I miss these, muttered Pasha in a whisper and went home.

“You better not go there. You will be left without legs.

The soldiers stood on the porch and smoked. Upon entering the school building, they thoroughly wiped their shoes with clean rags. It was hard to bleed. However, with great effort, they were able to erase it.

When the air is humid, you immediately smell different smells. Those who came from the south let out smoke, as if they had been sitting by the fire for a long time. The air was immediately filled with the heavy smell of wet clothes. There were more and more newcomers, some moved further towards the station, some got into jeeps, some helped others get into trucks. There are few places now, the soldier who passed ahead of Pasha was in a heavy bulletproof vest. Pasha tensed up, took a step back to the edge of the road, then another one, bogging down with his boot in the snow mixed with yellow mud, then another step and another.
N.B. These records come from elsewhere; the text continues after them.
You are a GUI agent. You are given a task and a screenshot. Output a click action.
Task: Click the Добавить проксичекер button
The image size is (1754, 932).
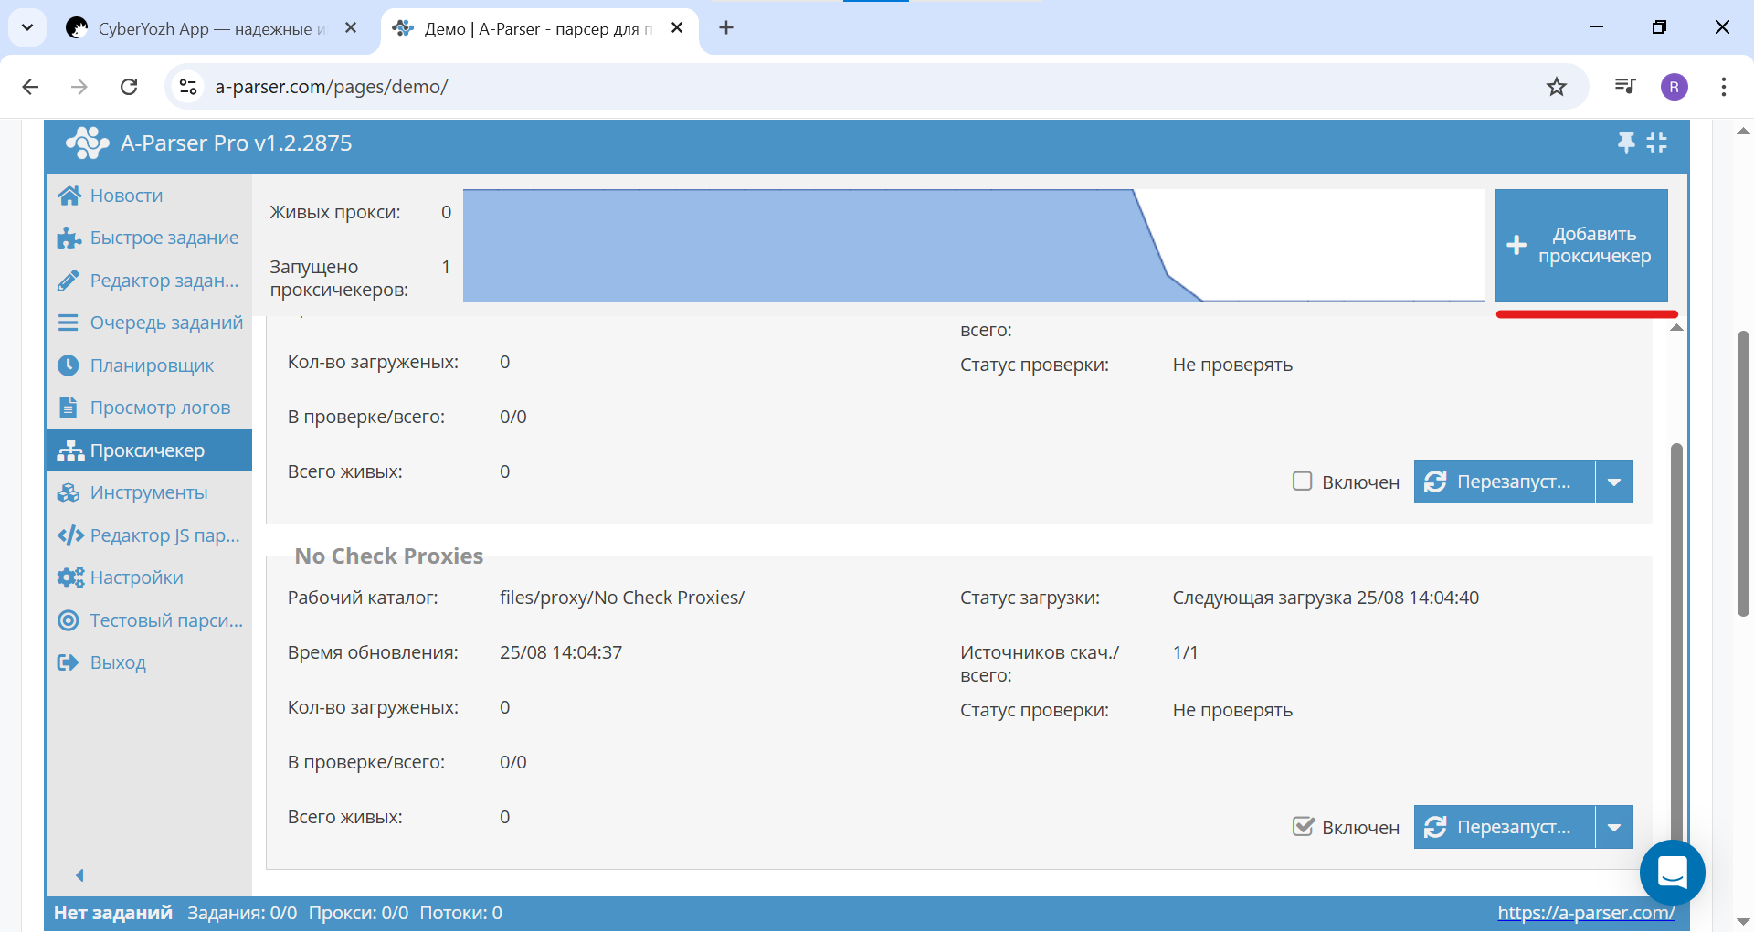[x=1581, y=245]
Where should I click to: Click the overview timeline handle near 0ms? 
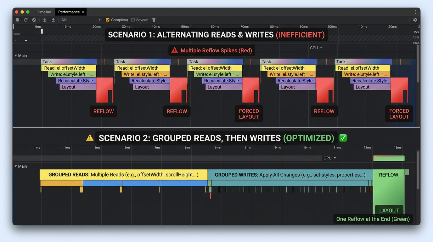pyautogui.click(x=42, y=31)
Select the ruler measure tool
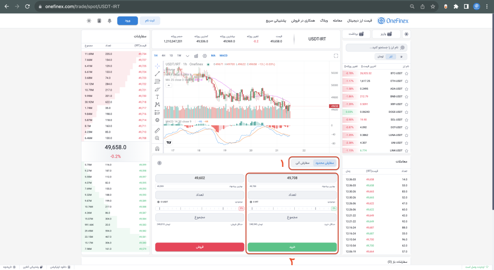Image resolution: width=494 pixels, height=270 pixels. (x=157, y=130)

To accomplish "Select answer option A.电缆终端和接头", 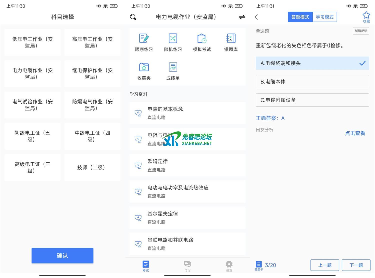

When the air is humid, you immediately smell different smells. Those who came from the south were blowing smoke.

“It would be better for you not to go there,” Pasha heard.
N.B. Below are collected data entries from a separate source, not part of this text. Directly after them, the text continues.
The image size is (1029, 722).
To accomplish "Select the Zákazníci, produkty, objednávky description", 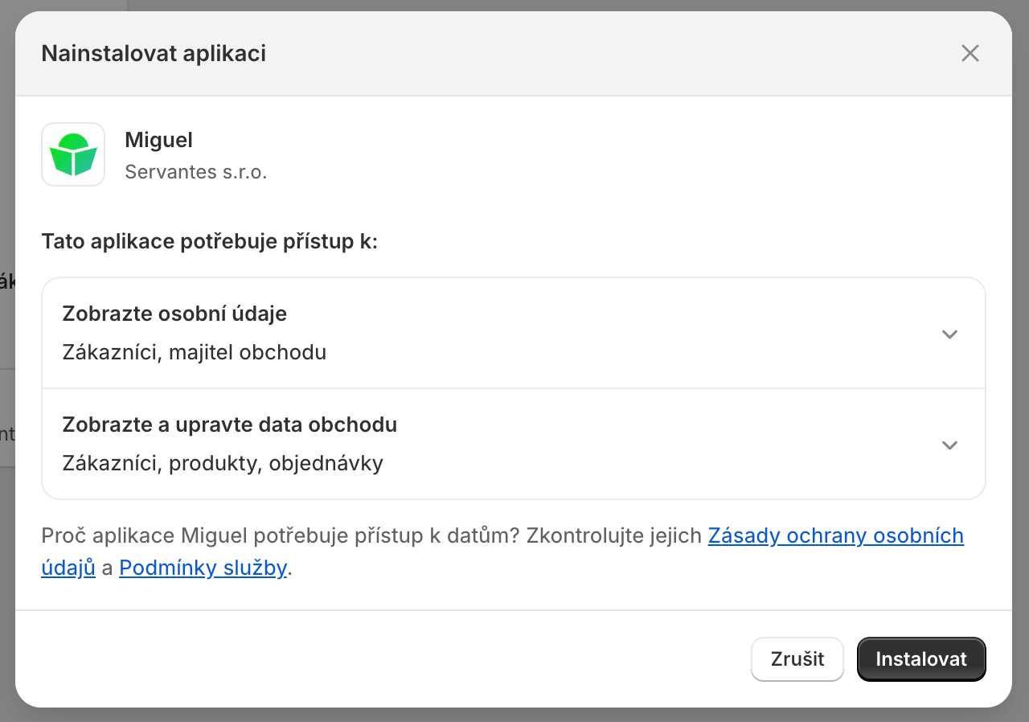I will tap(223, 463).
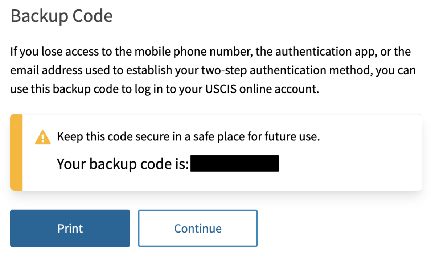Click the Backup Code page heading

(x=62, y=16)
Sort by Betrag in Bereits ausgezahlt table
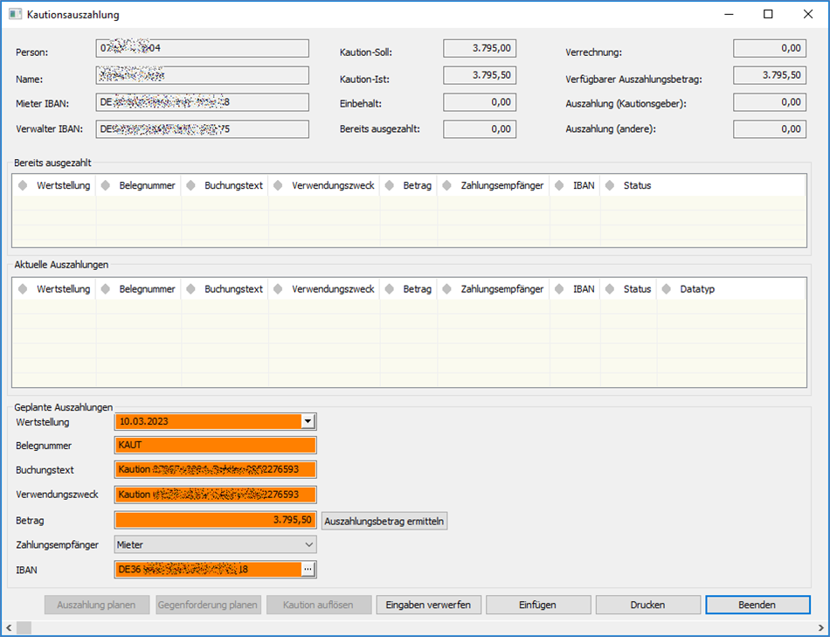Image resolution: width=830 pixels, height=637 pixels. pos(417,185)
He turned in the direction of the voice: he saw a standing man in a dark jacket, hiking boots, a backpack, with an untidy gray beard, looking at him haughtily, one might say condescendingly. He spoke, of course, measuredly, if you look closely, you could see that his chin was very weak, there were wrinkles around his mouth, which showed that he had grown a beard to appear wilder than he really was. He looked to be about fifty years old, and he looked at Pasha with the eyes of an elderly man ignoring the younger one. This is how passengers who have come from the point of departure look at those who get on from different stops: everyone has tickets, but the extra hours spent in the compartment gave them some kind of incomprehensible advantage.

Mission: Bring the child back alive-2
Sergey Zadan is today considered one of the most significant writers in Ukraine and Europe. Photo by VALENTIN KUZAN

His name was Pyotr, so he said: Pyotr, in tolerable Russian, not even trying to hide his accent.

“Better not go there,” he said, nodding toward the storm drain. “You will be left without legs. In general, come here, after a while they will start shooting at each other out of anger.